2. Also I've commonly seen this type of thing:
/usr/local/bin/foo-bar-3.2.1-baz
/usr/local/bar -> /usr/local/bin/foo-bar-3.2.1-baz
Where the version-specific package is the actual location and then a symbolic link is added to make typing / upgrading easier. Is this pretty universal?
3. And then the next logical question is where do the data for their binaries go? This seems to be common:
/var/lib/<package>
Is there a better location?
In this day and age, I don't believe there's a hard and fast definitive answer about "where does file X go?". There are conventions, sure, and a lot of these are documented by TLDP. However, many distributions will have their own conventions about where things go.
In general, I go with this:
/opt
: Big lumpy apps which live in their own directories, binaries, libraries, config and all. I see a lot of java apps living there, but that's probably the environment I work in/usr/local
: Any script/program I've written and not packaged up in a deb/rpm. Should be read-only to the user, so that the user can't (easily) go and overwrite it/var
: as the name hints, variable data goes here. Persistent data stores. A lot of apps use/var/lib
for application data, and things like/var/run
for PID files and sockets.
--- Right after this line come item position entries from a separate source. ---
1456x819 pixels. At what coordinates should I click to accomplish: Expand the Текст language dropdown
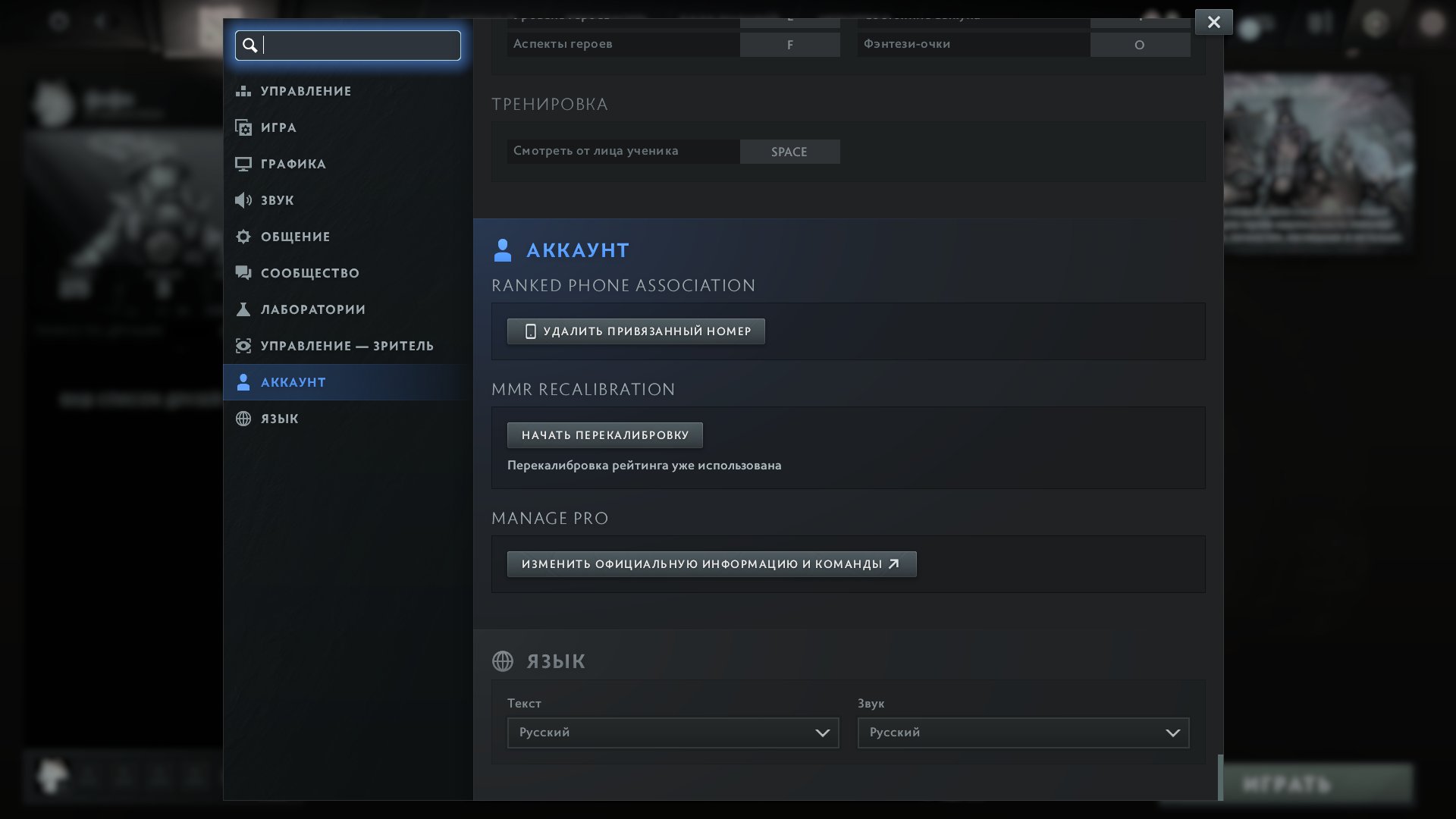click(673, 733)
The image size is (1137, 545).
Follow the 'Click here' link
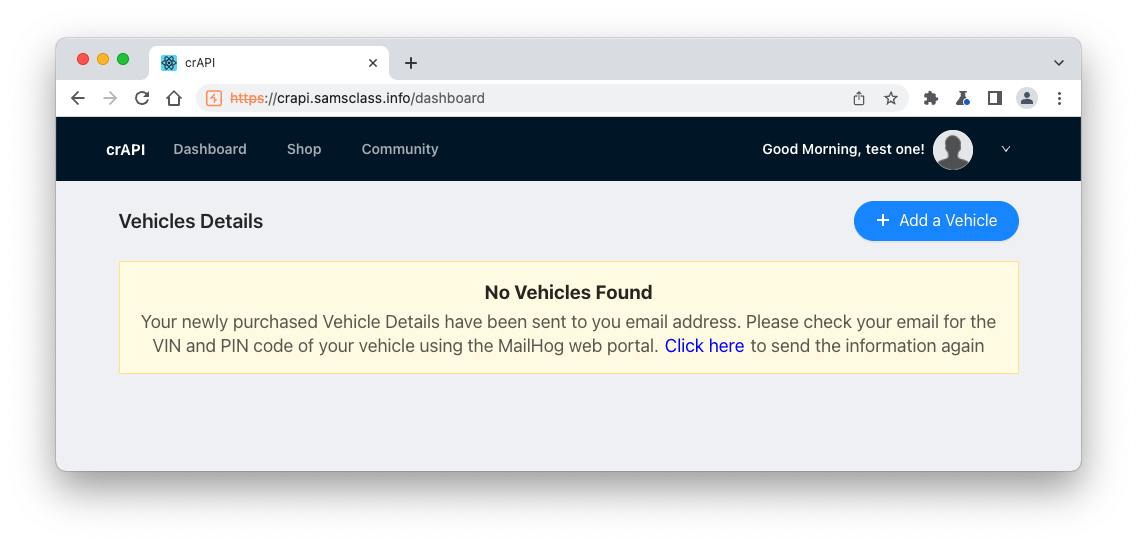(704, 346)
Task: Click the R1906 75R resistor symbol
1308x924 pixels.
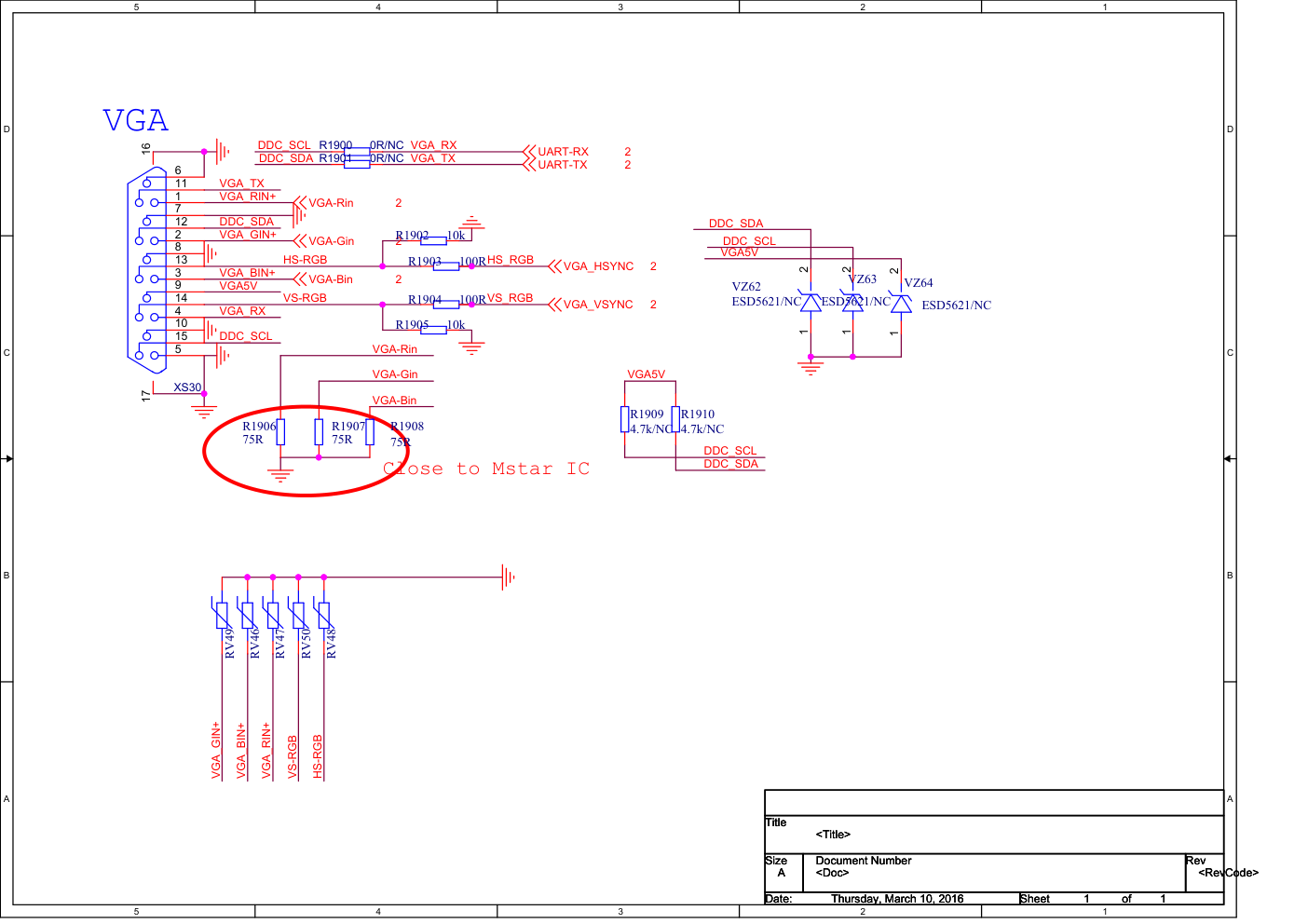Action: [x=280, y=432]
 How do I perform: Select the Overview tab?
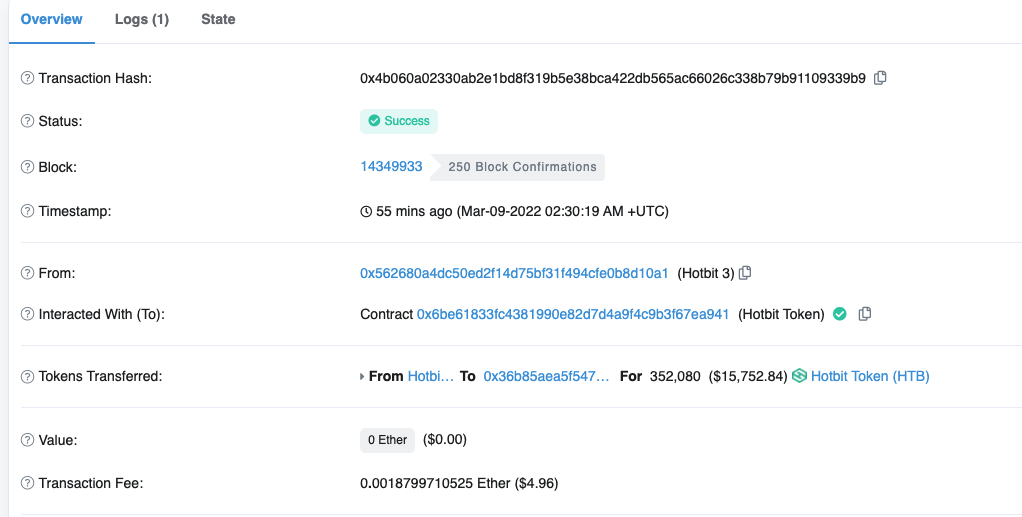click(x=52, y=19)
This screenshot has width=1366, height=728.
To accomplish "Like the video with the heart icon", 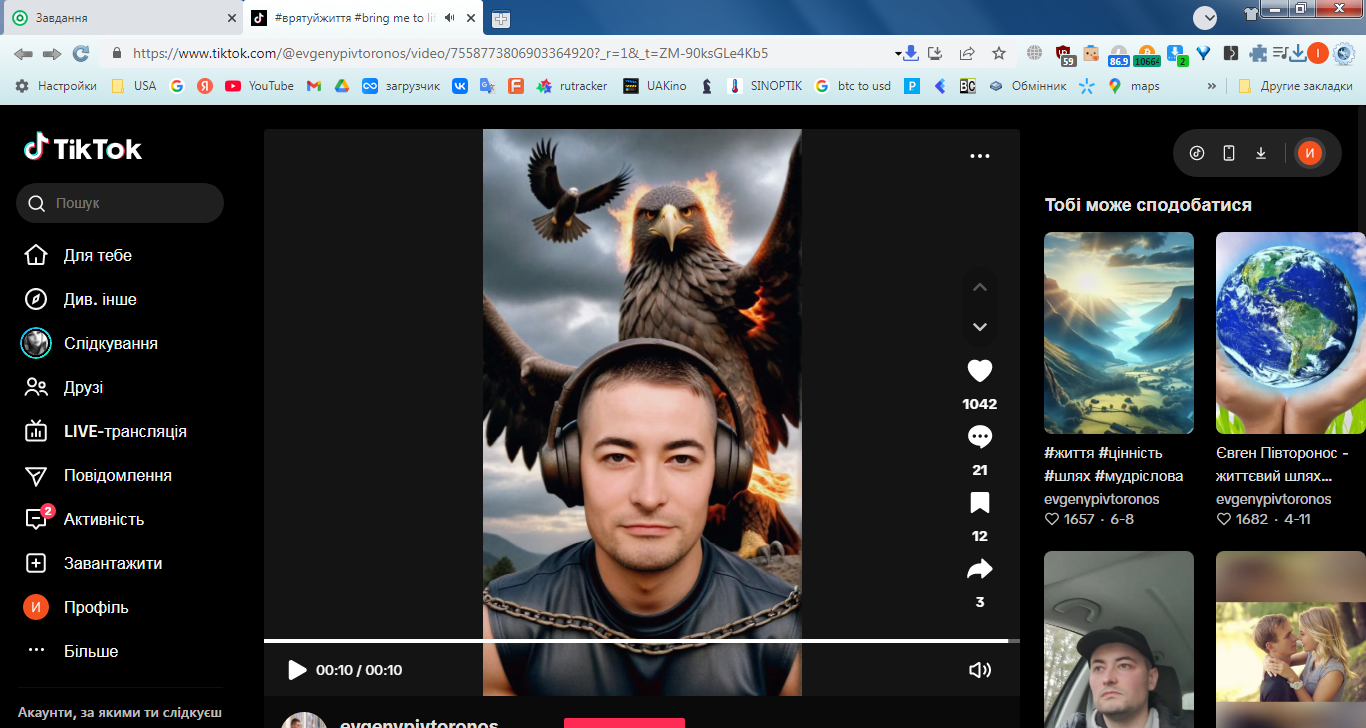I will [979, 371].
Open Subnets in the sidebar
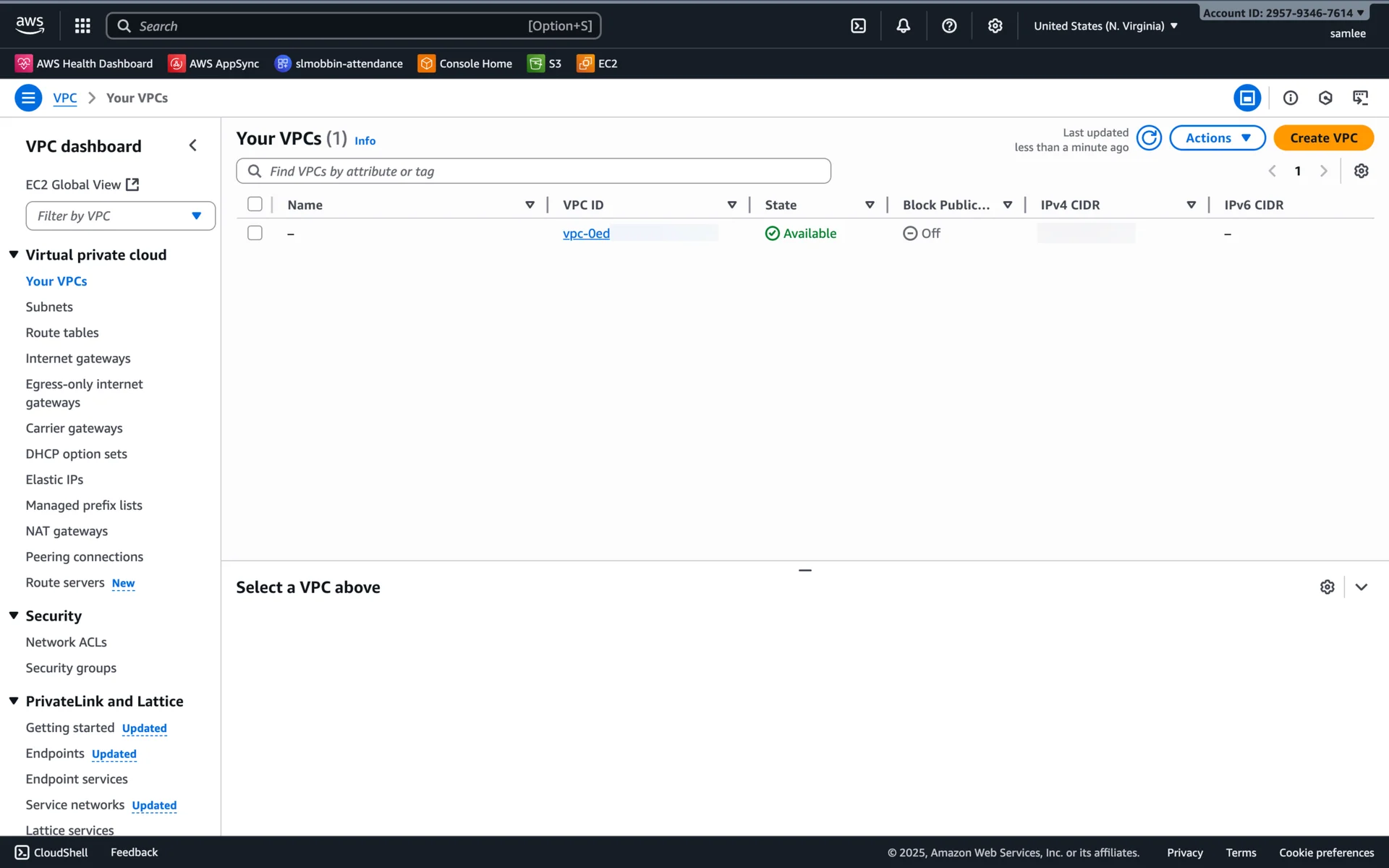Screen dimensions: 1389x868 coord(49,307)
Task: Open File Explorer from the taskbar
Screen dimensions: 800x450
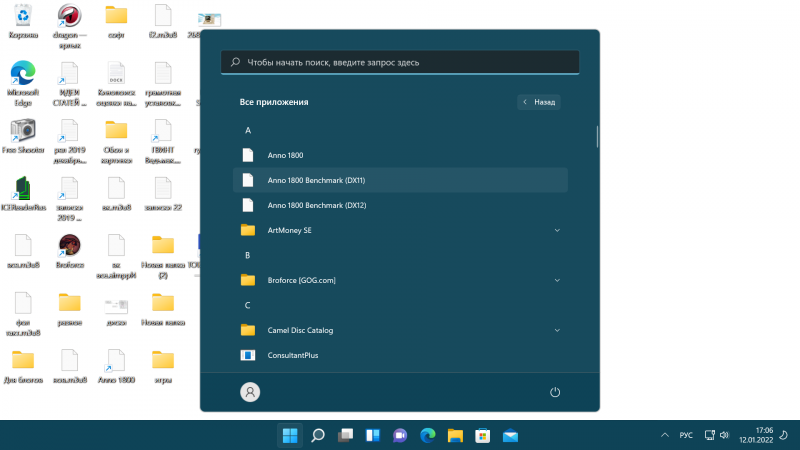Action: (x=455, y=435)
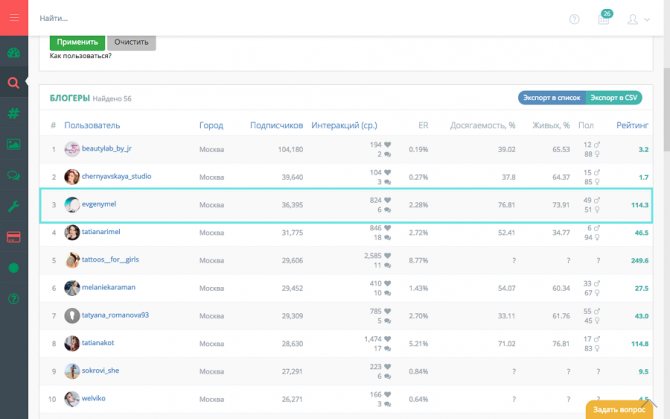Select the search magnifier sidebar icon

click(14, 84)
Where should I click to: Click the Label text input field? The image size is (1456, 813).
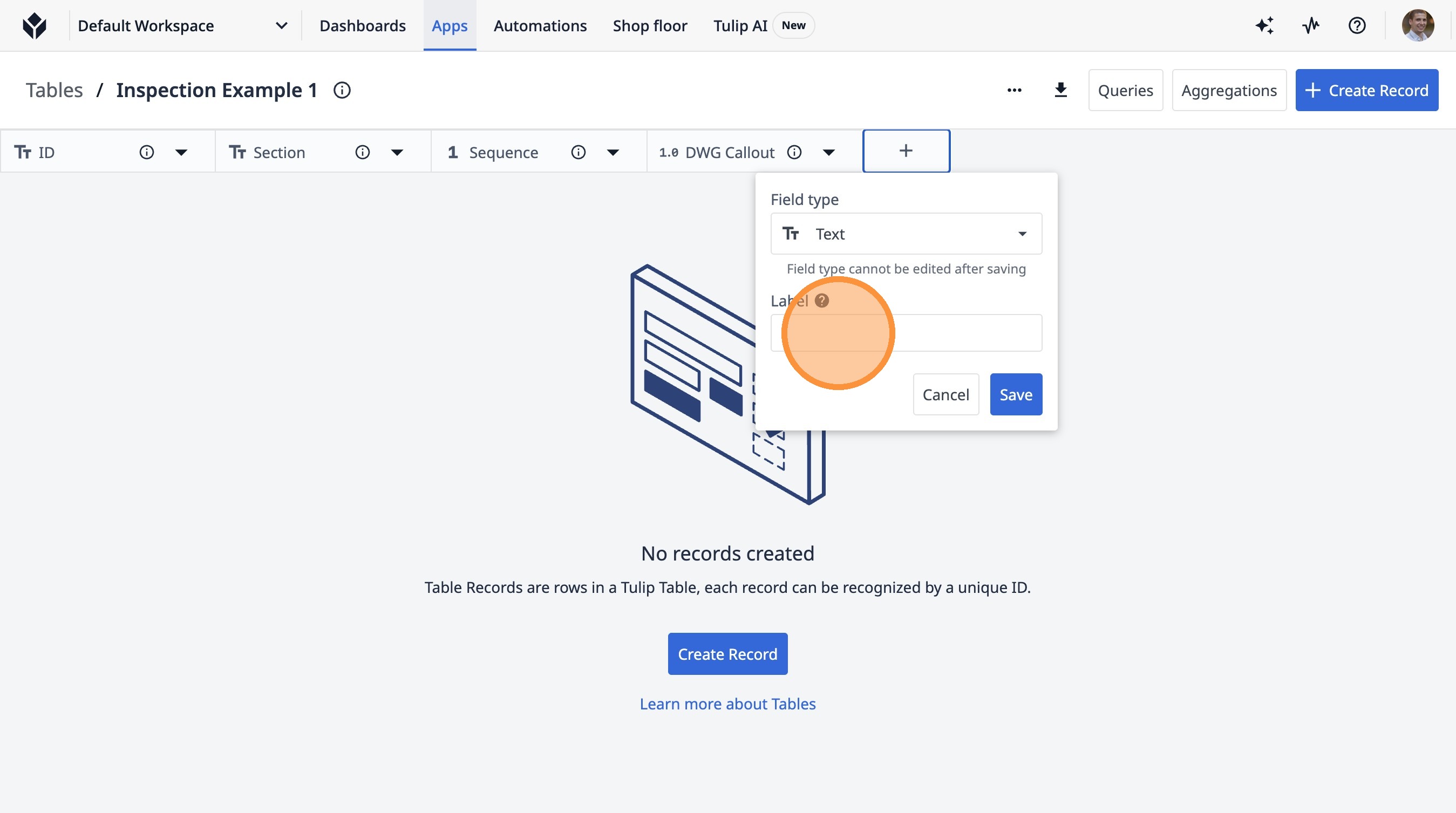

This will vary depending on distribution though.I also found this confusing when I first moved to Linux and over time, this is what I've learned.
Rule #1: When possible, always install using the distro's package manager (yum for most RPM based distros and apt-get for most Debian based distros. Slackware and Gentoo have their own). When you use the package manager, your packages will be installed where they belong and where other applications expect to find them. Moving binaries from their package manager destination will cause problems later so leave them where they are.
Rules #2: If you cannot find a package you need in your package manager, then you may have to compile and install from source code. This is the situation where things can get confusing. The application that your are compiling will usually come with a make file that tells make where to install the files when make install is called. In general, this is when you will find files installed in /opt or /usr/local. Those are common locations for applications installed from source. More specifically, it seems to me that I typically find closed-sourced binaries end up in /opt and open source binaries end up in /usr/local
Regarding the symlinking you're seeing; you are correct. In most cases when you see a symlink situation like you've stated, that was done by the installation process in order to facilitate upgrades/backwards compatibility/or some other known issue.
Regarding the data - if you're talking about conf files, you will generally find them in the /etc directory. The various lib directories provide libraries that are used by other applications on the system.
The LSB (Linux Standards Base) project has been trying to standardize stuff like this and init script locations for years. It has made some headway, but not as much as they would like mostly because the older distributions are entrenched in how they do business and don't see the value in changing to some other method.
Hope that helps.
You may want to look at the Filesystem Hierarchy Standard (v2.3) at http://www.pathname.com/fhs/.
This is referred to by the Linux Standards Core Base Specification (v3.1) in Chapt. 16.